Sometimes the better reference is a good clean recording so you can tune until they sound natural and as you get it right, other recordings will begin to fall into line. Don't use a recording of the kind which sounds good on just about any system though. Clean vocals are good.
 
What I meant by falling, danny, is leaving things like scissors on top of a big flat box. They might vibrate off and stick in a driver, or some object could. The Starfighters discourage usage as a shelf. :D

I finally got the cabinet vibs as controlled as reasonable expected, but the closed back GM85/8 still had some resonances and timbre that mainly showed up at high volume. So I cut the GM85/8 midranges to open back style. And then mounted a salsa bowl to the back of the midrange. I did stuff some no itch fiberglass, a light fluffy cap on top of a thin but dense shell pack.
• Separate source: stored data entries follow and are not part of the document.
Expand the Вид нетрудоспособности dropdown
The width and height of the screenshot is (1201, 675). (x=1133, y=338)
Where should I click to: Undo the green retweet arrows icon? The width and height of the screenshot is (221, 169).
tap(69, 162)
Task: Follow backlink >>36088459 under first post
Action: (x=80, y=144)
Did the trick, now it is acceptable on resonance, but I do notice a slight bit of distortion, as would be expected with such a cheap $10 midrange.

The bowl : Good Cook Large Salsa Bowl, Red: Kitchen & Dining : Walmart.com
 
Ok, did some listening and it was worth the effort. I will probably not use a sealed back mid driver again. It had a sort of pleasant muted sound but had seriously objectionable resonant spots. Take Sade's Smooth Operator. Wen she sang the words smooth operator, it trashed the closed back. Gets through it like silk now.

So I cut the drivers open on three sides, installed a thick plastic bowel packed as above with no-itch fiberglass. The bowel is a bit larger than 1/2 of a large coconut. Speaking of that, I'll bet a coconut shell would make a nice midrange chamber.

I would not pack a vented cabinet with ANY type of fiberglass.